Last fall at harvest time, the wide-spaced vine rows here on the land where he was raised appeared simply tall and bushy. Looking closer, especially after veraison when red wine grapes turn their dark color and white wine grapes turn golden, the unusual nature of Neal’s setup became clear. Red grapes and white grapes occupy the same trellis, but with the red ones on top and the white ones below.

Neal planted a white-wine vine in between each red-wine vine, so that the trunks alternate. The red vines, in this case, Cabernet Sauvignon, are trained up high where they get lots of sun, and the white vines, Sauvignon Blanc in some blocks and Vermentino in others, are trained on low wires in the dappled shade below.

This dual-trellis vineyard yields twice the tonnage of grapes that the land used to, and with similar high quality, Neal says, yet the cost of farming both together is only less than 50% more.
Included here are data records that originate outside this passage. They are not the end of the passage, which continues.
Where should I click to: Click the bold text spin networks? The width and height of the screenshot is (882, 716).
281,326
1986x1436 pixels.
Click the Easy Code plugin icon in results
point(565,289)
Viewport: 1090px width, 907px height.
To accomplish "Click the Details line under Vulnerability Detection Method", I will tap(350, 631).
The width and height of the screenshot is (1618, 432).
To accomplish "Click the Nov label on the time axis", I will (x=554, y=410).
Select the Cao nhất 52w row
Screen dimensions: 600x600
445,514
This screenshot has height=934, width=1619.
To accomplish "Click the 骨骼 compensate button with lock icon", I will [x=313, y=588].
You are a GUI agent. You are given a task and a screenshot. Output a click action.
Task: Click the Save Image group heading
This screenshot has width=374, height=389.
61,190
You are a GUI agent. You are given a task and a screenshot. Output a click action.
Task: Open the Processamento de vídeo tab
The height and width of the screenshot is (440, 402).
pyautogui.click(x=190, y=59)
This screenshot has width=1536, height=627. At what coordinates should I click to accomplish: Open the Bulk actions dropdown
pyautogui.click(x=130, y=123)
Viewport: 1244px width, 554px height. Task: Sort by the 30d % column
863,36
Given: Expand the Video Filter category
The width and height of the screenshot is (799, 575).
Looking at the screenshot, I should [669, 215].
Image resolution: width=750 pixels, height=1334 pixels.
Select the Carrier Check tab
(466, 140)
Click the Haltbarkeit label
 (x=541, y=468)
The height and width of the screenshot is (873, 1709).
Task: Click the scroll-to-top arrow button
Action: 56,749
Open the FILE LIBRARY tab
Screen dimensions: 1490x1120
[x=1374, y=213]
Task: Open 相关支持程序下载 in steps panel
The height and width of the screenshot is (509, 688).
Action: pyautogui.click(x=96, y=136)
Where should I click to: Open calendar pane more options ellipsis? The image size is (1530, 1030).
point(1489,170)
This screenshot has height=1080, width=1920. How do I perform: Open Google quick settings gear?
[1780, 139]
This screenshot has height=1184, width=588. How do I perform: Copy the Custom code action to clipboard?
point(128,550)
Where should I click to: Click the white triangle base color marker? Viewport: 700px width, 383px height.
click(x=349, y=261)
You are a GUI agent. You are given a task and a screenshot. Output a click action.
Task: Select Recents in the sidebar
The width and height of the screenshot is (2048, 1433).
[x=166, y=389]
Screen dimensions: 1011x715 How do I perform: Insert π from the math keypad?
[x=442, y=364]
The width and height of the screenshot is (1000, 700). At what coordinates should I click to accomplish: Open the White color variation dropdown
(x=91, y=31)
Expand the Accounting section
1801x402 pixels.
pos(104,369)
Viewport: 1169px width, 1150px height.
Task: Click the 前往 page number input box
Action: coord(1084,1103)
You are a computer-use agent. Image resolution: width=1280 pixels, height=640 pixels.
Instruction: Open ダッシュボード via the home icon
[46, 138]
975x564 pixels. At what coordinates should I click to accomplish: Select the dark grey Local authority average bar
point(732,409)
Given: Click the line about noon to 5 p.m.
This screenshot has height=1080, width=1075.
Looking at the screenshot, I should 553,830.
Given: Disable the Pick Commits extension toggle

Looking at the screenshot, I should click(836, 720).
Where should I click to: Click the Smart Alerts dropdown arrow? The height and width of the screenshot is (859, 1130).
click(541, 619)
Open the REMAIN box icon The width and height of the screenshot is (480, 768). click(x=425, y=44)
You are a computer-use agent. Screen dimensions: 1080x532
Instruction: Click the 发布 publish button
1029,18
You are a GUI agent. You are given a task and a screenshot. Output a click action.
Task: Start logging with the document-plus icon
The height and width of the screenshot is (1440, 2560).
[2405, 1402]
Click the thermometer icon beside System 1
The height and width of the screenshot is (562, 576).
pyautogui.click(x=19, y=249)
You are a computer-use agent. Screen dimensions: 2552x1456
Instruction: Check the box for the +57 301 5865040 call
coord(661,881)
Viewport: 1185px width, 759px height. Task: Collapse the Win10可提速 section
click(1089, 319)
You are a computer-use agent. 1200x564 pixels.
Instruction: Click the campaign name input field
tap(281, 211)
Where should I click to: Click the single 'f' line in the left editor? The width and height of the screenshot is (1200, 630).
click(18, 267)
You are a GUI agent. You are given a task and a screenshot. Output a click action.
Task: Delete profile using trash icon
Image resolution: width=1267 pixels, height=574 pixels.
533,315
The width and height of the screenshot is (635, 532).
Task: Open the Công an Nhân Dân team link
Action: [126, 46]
With the Cabernet Sauvignon leaves on top shading the white grapes below from sunburn, it’s possible to create a relatively cool environment in this warm appellation.Neal returns to the question of yields and wine quality when I visit with him again at the Neal Family Vineyards winery on Howell Mountain, where his wife, Laura, and daughter Demitria also work. The vineyard here is an organic, biodynamic and Regenerative Organic Certified property, where the family’s resident herd of sheep grazes the cover crops in spring and the emphasis is on building healthy soil.

The expansive winery and cave are adorned with graceful copper light fixtures and other copper furnishings designed and welded by Neal himself. He is both polymath and jack of all trades, equally deft at handling soils, plants, metals and machines.